Spell Construction was held in a smaller chamber, warmer than the rest. The instructor was a half-elf woman, golden hair tied neatly behind her back. Her presence was gentle—but precise.

"Spells are not commands," she began. "They are negotiations between imagination and mana."

She drew a simple sigil in the air. It shimmered—and vanished.

"Rank is not power," she continued. "It's complexity sustained."

I raised my hand.

"If imagination is the source," I asked, "why aren't there more S-rank spells?"

She smiled. "Because most minds cannot hold detail under pressure. Color, texture, velocity, resistance, aftermath—lose one, and the spell collapses."

A student asked, "Why can't mana be adjusted freely?"

"Because if it could," she replied, "S-rank wouldn't exist. One S-rank spell holds more refined mana than ten D-rank mages combined."

That day, I gave control to Aeldir.

"Stay awake," I told him. "I'll rest."

He hesitated. "You're shaking."

"I know."

When I woke again, it was midnight.

The lake was quiet.

Nyx slept on the dock, curled tightly.

I called to the Curse Weaver.

Permission came with conditions.

One hour.

Restricted output.

Debt enforced later.

I accepted.

Standing at the center of the lake, I began crafting.

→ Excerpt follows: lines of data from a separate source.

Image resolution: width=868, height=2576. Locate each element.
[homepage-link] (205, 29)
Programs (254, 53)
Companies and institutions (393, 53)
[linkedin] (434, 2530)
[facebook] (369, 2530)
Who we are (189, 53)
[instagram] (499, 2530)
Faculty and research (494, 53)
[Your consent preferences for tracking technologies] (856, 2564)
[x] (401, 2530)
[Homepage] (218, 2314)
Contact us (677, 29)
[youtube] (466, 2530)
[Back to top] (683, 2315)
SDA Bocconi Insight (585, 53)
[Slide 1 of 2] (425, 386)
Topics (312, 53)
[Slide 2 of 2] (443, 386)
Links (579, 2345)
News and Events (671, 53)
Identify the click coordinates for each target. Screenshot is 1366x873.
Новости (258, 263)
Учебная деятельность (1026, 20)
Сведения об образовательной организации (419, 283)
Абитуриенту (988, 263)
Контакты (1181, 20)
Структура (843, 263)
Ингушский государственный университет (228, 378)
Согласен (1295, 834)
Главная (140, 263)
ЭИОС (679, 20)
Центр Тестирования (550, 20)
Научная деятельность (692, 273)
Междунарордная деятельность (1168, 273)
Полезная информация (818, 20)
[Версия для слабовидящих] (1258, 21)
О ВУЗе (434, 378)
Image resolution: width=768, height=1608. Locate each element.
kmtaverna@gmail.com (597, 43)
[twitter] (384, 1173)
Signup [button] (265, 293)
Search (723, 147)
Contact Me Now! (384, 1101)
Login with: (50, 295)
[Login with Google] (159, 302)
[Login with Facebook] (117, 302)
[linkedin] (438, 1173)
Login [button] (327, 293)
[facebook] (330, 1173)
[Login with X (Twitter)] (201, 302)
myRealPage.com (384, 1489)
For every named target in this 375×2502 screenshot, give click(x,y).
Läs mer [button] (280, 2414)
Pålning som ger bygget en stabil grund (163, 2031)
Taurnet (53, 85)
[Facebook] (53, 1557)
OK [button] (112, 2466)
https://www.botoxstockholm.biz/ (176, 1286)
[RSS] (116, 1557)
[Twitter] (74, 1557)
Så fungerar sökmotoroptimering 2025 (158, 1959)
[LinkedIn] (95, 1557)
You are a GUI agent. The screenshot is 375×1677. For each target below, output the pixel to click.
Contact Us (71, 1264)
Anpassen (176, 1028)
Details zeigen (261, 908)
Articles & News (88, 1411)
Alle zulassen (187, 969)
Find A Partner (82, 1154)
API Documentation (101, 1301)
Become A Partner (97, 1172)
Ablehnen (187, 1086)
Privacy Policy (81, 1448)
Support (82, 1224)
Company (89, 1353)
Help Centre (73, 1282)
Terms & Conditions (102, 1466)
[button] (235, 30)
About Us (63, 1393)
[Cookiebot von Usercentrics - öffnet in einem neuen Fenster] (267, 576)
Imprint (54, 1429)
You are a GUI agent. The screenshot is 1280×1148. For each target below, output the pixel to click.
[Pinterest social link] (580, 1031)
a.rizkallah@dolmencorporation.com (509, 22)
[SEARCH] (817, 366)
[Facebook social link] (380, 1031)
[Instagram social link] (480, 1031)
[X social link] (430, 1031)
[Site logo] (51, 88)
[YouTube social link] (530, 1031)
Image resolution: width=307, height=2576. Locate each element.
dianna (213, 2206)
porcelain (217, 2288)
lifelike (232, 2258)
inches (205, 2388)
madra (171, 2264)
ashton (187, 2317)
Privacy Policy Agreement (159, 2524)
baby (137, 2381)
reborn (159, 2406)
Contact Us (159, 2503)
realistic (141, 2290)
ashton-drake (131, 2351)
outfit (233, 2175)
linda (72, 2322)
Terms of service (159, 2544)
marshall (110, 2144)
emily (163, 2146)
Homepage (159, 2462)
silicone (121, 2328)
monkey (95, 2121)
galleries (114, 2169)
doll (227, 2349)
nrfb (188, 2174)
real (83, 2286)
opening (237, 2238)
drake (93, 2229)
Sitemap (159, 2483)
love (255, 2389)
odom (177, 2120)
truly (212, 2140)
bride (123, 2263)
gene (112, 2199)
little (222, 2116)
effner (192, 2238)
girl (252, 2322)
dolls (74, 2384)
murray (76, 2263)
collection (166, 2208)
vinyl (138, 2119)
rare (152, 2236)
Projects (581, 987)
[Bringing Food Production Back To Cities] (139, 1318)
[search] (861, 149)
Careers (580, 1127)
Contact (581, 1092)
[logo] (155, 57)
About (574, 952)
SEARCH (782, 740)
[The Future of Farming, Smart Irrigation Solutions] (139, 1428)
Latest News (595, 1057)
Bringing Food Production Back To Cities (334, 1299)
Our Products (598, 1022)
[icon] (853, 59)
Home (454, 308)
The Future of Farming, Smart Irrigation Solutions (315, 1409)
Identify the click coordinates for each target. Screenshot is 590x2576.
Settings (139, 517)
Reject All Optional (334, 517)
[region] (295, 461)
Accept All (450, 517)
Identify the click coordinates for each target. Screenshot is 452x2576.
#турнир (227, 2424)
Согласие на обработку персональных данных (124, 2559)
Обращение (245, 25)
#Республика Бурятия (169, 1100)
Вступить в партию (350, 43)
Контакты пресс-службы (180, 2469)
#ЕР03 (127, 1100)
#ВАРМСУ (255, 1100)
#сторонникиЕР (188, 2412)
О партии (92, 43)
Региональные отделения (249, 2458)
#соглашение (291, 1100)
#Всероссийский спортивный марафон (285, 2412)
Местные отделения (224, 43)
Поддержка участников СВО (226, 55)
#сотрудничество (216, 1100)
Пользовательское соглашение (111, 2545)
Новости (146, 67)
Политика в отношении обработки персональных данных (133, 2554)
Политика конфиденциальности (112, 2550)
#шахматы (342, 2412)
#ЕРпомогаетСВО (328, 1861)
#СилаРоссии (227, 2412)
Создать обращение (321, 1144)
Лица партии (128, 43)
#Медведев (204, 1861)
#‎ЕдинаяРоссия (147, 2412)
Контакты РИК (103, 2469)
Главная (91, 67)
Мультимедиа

Not a spell I remembered—one my body recognized.

Water answered first.

Then vapor.

Failure followed. Again. And again.

On the one hundred and tenth attempt, the domain stabilized.

A pulse.

Condensed vapor sharpened, launched—and struck me.

Pain bloomed.

The hour ended.

Control snapped back.

I collapsed, vision dimming.

Somewhere above, someone watched from a window.

They said nothing.

By morning, the lake was calm again.

And no one mentioned what shouldn't have been possible.